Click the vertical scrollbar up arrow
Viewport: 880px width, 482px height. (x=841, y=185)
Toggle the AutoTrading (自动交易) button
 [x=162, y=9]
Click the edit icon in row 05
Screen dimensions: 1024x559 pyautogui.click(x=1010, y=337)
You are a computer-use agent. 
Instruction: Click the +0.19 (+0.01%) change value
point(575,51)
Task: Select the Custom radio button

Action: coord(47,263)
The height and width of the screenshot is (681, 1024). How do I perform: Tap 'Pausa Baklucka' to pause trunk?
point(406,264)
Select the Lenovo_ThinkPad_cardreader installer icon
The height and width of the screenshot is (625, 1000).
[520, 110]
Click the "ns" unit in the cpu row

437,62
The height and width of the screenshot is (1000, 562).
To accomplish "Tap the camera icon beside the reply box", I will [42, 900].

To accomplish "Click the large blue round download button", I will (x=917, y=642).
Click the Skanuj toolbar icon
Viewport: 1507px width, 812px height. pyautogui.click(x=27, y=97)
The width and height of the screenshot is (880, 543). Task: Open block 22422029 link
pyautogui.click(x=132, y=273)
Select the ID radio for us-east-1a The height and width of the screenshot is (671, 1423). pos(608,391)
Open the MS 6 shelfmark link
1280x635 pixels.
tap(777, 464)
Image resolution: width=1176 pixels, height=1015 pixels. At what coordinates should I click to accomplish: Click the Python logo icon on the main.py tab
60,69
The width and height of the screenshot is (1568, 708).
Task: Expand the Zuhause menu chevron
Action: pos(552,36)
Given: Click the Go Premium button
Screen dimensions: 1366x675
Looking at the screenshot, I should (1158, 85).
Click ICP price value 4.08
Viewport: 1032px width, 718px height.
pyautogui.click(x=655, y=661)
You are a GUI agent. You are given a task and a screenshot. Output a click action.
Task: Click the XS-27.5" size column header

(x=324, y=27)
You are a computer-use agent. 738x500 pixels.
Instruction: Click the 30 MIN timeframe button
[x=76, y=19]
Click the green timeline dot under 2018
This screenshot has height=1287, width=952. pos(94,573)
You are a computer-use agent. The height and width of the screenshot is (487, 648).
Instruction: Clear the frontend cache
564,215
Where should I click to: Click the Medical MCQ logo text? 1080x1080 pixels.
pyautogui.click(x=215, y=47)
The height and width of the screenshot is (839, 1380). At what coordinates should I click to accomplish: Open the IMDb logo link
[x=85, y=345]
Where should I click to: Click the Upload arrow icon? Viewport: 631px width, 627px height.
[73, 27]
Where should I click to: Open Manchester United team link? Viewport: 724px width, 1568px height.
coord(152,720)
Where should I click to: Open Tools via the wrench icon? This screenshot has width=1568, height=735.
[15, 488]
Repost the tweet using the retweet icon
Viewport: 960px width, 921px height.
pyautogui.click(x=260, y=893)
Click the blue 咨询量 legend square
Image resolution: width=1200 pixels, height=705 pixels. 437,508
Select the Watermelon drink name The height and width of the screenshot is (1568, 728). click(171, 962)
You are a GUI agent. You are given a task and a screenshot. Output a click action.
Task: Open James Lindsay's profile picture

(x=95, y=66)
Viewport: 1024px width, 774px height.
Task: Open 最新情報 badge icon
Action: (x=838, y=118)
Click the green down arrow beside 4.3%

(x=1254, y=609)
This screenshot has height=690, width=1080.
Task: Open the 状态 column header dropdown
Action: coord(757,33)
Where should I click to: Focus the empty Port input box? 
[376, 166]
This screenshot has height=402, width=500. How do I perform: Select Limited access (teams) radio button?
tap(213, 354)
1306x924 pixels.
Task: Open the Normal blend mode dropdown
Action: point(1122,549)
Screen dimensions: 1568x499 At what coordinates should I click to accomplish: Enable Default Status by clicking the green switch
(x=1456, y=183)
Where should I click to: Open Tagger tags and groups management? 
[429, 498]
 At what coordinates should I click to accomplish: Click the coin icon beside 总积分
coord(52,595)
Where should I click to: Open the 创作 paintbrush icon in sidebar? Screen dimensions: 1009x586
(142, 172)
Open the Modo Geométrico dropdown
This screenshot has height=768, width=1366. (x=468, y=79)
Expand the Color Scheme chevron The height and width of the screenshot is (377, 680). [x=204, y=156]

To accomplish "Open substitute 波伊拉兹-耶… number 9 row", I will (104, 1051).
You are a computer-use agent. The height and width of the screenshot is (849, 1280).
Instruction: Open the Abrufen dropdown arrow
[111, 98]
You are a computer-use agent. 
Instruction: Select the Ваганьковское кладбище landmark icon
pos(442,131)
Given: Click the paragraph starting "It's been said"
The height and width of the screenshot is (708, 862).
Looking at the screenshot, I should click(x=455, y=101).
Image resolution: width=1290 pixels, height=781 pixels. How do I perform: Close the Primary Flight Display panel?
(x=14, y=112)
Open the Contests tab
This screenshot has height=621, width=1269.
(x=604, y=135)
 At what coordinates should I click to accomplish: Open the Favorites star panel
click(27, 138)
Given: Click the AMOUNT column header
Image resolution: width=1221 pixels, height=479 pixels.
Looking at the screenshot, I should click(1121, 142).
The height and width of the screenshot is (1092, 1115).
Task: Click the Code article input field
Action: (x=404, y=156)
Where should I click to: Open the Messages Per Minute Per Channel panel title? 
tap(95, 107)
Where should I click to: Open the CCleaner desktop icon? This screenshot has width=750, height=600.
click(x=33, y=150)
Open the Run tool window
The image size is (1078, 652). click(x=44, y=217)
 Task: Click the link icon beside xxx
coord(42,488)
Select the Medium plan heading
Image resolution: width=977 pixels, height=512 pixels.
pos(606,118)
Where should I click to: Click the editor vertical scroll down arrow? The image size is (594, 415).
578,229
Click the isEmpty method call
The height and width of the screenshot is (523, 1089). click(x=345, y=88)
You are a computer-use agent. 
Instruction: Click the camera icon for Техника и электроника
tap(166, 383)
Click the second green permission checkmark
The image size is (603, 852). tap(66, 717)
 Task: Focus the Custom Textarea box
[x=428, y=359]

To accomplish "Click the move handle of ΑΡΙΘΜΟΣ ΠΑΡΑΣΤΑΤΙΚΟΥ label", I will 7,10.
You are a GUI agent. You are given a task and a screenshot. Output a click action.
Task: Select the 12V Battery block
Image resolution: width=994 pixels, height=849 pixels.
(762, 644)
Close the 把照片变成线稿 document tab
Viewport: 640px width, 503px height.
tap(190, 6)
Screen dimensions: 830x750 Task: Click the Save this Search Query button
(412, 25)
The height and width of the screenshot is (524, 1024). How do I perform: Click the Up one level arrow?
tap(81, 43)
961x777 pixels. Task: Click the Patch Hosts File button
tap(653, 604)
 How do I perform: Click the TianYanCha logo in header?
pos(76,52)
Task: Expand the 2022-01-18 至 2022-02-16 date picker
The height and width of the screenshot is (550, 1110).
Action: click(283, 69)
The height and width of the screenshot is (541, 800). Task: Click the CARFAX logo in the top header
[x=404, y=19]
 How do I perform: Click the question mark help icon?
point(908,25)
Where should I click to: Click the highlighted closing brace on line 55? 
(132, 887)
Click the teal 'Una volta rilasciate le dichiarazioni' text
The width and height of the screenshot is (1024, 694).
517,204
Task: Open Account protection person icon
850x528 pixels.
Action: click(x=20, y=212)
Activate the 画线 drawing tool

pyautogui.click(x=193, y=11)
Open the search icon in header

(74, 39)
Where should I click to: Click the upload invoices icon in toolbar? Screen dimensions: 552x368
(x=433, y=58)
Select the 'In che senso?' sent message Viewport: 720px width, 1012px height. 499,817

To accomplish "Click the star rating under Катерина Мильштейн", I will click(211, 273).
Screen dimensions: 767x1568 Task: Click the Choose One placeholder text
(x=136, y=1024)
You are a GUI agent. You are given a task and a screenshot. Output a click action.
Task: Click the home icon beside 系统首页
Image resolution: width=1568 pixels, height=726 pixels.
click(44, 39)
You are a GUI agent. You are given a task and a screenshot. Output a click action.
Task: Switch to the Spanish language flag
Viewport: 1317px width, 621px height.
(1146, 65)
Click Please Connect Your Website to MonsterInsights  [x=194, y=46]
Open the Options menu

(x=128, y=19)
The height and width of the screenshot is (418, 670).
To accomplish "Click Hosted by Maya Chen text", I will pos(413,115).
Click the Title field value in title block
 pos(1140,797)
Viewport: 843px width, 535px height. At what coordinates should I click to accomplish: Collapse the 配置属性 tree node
════════
▶ [PROBLEM REQUIREMENTS]:
Could you set down, exactly as written, the lines above between the one holding "Where should I click to: Open Manchester" and the one holding "Select the Watermelon", inclusive, and nothing more?

▶ [ANSWER TO THE PROBLEM]:
Where should I click to: Open Manchester United team link? Viewport: 724px width, 1568px height.
coord(152,720)
Where should I click to: Open Tools via the wrench icon? This screenshot has width=1568, height=735.
[15, 488]
Repost the tweet using the retweet icon
Viewport: 960px width, 921px height.
pyautogui.click(x=260, y=893)
Click the blue 咨询量 legend square
Image resolution: width=1200 pixels, height=705 pixels. 437,508
Select the Watermelon drink name The height and width of the screenshot is (1568, 728). click(171, 962)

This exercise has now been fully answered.